Stored records
####################

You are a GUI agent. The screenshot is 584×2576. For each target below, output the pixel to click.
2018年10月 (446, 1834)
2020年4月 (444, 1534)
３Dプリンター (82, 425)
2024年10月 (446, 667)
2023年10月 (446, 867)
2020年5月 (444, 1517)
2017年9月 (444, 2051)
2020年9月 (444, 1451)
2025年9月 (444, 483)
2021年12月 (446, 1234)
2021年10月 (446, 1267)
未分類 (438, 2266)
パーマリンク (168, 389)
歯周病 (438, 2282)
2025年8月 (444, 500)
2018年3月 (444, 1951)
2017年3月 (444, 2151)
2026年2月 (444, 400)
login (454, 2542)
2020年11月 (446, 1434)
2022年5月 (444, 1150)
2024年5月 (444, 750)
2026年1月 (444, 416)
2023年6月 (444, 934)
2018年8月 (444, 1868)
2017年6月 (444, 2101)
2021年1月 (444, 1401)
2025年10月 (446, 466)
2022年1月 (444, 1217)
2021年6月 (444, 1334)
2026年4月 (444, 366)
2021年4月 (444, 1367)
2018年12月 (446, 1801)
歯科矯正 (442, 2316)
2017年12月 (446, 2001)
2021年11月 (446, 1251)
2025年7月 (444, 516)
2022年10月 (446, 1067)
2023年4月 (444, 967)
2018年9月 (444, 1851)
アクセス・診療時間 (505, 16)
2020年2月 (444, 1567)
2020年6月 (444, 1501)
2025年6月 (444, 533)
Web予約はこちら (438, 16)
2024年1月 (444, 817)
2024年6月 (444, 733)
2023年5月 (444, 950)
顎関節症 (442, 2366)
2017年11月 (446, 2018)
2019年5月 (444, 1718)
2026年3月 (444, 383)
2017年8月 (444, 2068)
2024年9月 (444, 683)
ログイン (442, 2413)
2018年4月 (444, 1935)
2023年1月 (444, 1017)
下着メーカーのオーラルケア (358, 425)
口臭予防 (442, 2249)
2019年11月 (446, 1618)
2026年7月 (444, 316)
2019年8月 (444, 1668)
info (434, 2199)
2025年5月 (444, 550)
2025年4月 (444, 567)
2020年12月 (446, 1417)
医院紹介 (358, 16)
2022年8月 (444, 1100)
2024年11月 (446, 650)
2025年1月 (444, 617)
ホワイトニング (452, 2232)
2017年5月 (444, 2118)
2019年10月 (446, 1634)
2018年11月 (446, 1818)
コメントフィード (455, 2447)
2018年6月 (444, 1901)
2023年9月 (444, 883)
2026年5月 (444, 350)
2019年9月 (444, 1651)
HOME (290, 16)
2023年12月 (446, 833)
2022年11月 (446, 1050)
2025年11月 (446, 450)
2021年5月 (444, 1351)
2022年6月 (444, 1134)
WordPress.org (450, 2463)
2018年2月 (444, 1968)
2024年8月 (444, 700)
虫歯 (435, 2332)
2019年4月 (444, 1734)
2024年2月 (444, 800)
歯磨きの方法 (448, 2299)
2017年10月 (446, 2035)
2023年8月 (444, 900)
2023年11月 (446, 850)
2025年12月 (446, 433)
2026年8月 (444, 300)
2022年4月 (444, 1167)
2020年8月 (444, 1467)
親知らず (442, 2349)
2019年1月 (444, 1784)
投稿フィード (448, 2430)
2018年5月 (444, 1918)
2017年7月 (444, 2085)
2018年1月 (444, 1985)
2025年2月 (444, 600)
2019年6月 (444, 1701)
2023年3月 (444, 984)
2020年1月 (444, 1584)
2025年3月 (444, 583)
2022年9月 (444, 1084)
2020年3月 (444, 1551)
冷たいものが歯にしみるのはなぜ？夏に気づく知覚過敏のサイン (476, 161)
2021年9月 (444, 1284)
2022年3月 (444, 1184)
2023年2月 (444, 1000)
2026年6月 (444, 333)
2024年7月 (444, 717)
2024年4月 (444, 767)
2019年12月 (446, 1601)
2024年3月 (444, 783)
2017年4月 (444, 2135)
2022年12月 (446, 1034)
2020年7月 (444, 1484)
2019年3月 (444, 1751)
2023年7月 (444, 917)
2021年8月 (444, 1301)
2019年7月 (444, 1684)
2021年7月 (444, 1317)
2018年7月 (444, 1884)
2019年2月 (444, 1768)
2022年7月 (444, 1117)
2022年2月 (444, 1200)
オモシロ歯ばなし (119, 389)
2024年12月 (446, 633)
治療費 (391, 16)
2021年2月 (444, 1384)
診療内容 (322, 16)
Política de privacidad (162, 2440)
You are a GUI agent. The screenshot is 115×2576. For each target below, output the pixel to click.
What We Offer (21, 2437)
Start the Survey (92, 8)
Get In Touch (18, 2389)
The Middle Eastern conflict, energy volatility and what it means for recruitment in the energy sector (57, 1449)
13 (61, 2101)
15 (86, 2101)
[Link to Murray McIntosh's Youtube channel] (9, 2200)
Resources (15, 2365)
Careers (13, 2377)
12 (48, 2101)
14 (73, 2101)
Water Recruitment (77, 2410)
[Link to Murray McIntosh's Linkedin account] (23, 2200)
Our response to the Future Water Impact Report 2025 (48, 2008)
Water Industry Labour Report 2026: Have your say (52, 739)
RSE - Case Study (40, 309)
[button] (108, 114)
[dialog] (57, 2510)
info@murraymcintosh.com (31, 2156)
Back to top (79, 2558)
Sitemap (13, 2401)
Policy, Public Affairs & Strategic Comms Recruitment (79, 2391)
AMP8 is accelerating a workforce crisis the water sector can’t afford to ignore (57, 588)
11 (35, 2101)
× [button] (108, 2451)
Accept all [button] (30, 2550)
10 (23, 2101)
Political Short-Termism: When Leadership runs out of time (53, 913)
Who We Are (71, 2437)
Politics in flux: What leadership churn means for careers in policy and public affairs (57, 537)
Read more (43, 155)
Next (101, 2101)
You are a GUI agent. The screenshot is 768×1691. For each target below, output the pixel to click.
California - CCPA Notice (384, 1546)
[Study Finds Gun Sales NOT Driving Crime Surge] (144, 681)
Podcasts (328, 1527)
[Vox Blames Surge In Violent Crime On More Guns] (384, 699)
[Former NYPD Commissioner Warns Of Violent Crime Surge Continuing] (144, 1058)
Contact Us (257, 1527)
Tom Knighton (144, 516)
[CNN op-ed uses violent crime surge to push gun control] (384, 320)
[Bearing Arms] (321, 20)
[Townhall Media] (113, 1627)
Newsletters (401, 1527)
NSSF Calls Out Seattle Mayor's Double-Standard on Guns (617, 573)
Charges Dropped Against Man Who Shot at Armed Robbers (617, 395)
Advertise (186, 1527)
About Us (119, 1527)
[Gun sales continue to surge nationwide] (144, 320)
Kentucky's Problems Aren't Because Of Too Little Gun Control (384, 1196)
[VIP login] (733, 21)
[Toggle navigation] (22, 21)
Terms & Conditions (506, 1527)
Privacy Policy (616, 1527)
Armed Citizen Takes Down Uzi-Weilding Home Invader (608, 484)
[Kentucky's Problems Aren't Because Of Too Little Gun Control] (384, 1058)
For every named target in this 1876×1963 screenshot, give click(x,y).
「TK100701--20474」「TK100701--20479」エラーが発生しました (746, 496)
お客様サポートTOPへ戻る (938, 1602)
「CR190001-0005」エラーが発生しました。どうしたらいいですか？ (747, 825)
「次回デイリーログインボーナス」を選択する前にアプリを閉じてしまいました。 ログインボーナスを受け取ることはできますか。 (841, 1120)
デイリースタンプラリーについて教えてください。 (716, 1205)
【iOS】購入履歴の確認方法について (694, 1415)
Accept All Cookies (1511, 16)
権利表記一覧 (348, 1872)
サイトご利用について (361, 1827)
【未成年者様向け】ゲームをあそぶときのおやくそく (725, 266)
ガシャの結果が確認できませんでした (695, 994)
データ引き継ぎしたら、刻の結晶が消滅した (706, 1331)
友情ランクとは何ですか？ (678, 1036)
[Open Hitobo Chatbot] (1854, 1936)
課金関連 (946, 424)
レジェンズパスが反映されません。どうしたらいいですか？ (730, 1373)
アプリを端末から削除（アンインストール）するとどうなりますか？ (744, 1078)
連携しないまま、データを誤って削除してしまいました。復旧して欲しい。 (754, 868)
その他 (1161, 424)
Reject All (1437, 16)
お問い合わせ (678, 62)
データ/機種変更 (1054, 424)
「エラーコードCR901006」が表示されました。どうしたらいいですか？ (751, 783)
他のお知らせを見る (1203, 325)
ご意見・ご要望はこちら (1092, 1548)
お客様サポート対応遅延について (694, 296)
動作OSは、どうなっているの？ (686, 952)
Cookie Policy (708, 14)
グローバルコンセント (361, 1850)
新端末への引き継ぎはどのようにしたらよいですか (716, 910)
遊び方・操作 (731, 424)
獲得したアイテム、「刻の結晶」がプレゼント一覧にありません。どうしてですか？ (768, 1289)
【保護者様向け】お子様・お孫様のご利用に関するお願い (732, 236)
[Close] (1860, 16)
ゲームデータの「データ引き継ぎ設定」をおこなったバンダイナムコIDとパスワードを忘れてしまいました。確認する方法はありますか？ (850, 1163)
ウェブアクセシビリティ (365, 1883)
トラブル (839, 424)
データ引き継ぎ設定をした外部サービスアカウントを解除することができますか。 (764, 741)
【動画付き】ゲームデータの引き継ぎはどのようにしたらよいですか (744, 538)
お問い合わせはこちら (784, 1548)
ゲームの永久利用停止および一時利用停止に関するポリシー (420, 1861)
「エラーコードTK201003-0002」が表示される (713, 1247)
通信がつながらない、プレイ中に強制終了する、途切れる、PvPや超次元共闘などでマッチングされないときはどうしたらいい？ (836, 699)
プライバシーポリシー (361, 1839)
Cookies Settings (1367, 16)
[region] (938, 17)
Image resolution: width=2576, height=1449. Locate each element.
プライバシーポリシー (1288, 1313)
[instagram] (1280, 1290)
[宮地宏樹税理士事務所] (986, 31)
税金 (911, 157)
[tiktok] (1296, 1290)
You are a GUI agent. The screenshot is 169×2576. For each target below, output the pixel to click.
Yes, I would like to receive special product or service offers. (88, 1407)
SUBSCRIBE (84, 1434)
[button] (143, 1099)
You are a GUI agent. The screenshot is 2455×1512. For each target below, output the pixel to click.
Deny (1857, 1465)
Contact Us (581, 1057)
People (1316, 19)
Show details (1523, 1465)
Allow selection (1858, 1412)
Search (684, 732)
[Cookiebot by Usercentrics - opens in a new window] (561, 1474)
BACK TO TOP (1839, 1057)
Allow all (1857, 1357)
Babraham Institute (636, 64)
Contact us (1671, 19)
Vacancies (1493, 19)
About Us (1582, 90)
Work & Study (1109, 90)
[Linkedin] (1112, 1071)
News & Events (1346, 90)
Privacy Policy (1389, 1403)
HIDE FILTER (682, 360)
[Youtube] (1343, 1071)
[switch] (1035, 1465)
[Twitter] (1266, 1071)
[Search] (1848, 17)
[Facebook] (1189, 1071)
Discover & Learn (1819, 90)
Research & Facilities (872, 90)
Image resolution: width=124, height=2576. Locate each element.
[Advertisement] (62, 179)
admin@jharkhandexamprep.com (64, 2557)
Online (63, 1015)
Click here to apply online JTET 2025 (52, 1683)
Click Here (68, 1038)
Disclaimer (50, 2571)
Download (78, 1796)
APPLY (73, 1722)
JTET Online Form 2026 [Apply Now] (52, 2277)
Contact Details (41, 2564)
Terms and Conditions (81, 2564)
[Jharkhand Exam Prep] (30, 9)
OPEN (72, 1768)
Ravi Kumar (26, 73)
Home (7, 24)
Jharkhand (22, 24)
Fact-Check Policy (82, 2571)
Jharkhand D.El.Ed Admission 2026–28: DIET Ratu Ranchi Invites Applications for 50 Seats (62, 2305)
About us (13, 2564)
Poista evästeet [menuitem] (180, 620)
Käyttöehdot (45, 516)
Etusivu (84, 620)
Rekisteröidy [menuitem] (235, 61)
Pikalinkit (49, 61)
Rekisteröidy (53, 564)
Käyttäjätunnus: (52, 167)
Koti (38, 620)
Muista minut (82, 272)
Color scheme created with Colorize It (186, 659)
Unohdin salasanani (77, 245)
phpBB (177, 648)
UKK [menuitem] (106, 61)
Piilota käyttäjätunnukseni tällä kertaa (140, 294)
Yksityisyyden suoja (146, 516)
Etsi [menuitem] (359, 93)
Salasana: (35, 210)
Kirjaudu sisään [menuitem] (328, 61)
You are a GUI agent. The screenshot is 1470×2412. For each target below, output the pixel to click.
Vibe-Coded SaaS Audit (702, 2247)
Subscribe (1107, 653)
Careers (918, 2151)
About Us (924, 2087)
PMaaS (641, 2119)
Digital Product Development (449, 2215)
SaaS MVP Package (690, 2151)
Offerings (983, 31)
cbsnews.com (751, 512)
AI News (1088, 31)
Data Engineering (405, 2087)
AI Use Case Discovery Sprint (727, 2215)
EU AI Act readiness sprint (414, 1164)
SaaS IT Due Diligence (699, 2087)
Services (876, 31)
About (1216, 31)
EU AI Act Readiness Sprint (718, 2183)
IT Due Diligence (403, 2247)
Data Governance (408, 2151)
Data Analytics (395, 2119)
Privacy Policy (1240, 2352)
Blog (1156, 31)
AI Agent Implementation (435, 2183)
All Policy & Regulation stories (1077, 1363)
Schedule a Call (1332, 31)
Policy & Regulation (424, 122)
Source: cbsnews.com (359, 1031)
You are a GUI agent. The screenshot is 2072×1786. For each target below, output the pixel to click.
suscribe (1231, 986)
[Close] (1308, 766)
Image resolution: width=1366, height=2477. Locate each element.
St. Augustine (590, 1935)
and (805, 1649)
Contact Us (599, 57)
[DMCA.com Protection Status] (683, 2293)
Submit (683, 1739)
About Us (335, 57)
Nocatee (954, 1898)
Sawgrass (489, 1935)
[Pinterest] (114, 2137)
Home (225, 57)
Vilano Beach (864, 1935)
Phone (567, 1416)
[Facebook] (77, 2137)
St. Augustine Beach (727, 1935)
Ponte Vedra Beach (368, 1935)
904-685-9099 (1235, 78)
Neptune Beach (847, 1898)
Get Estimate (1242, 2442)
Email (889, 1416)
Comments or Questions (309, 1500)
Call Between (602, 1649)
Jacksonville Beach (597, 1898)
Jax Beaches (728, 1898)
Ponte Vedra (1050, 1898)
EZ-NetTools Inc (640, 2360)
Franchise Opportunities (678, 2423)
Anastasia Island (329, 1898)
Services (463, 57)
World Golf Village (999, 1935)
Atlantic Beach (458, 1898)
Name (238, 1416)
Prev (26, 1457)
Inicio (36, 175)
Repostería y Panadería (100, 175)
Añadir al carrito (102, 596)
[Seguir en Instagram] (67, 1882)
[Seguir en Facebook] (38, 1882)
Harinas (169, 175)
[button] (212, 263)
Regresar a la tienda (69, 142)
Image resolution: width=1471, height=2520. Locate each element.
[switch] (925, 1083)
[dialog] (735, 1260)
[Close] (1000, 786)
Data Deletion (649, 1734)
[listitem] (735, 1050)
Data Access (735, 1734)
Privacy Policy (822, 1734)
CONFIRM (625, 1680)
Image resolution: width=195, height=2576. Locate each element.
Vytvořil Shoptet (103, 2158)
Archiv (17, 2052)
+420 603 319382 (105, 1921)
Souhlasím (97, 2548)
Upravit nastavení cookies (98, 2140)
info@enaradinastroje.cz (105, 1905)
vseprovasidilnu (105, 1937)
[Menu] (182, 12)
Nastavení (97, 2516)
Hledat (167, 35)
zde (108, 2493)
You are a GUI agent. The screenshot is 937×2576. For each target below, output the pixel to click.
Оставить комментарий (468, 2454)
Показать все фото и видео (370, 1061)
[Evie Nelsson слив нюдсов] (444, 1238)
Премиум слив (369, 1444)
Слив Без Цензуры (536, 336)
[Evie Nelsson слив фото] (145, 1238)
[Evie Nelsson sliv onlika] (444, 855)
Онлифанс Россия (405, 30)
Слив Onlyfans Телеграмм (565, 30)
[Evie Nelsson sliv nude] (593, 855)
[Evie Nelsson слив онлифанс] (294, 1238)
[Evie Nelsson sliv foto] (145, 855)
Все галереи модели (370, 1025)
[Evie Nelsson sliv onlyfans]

####################

▶ **Work item**
Repeat exactly the lines from the first line of the records above through the line containing "2020年6月 (444, 1501)", both included, and nothing else.

▶ **Expected answer**
You are a GUI agent. The screenshot is 584×2576. For each target below, output the pixel to click.
2018年10月 (446, 1834)
2020年4月 (444, 1534)
３Dプリンター (82, 425)
2024年10月 (446, 667)
2023年10月 (446, 867)
2020年5月 (444, 1517)
2017年9月 (444, 2051)
2020年9月 (444, 1451)
2025年9月 (444, 483)
2021年12月 (446, 1234)
2021年10月 (446, 1267)
未分類 (438, 2266)
パーマリンク (168, 389)
歯周病 (438, 2282)
2025年8月 (444, 500)
2018年3月 (444, 1951)
2017年3月 (444, 2151)
2026年2月 (444, 400)
login (454, 2542)
2020年11月 (446, 1434)
2022年5月 (444, 1150)
2024年5月 (444, 750)
2026年1月 (444, 416)
2023年6月 (444, 934)
2018年8月 (444, 1868)
2017年6月 (444, 2101)
2021年1月 (444, 1401)
2025年10月 (446, 466)
2022年1月 (444, 1217)
2021年6月 (444, 1334)
2026年4月 (444, 366)
2021年4月 (444, 1367)
2018年12月 (446, 1801)
歯科矯正 (442, 2316)
2017年12月 (446, 2001)
2021年11月 (446, 1251)
2025年7月 (444, 516)
2022年10月 (446, 1067)
2023年4月 (444, 967)
2018年9月 (444, 1851)
アクセス・診療時間 (505, 16)
2020年2月 (444, 1567)
2020年6月 (444, 1501)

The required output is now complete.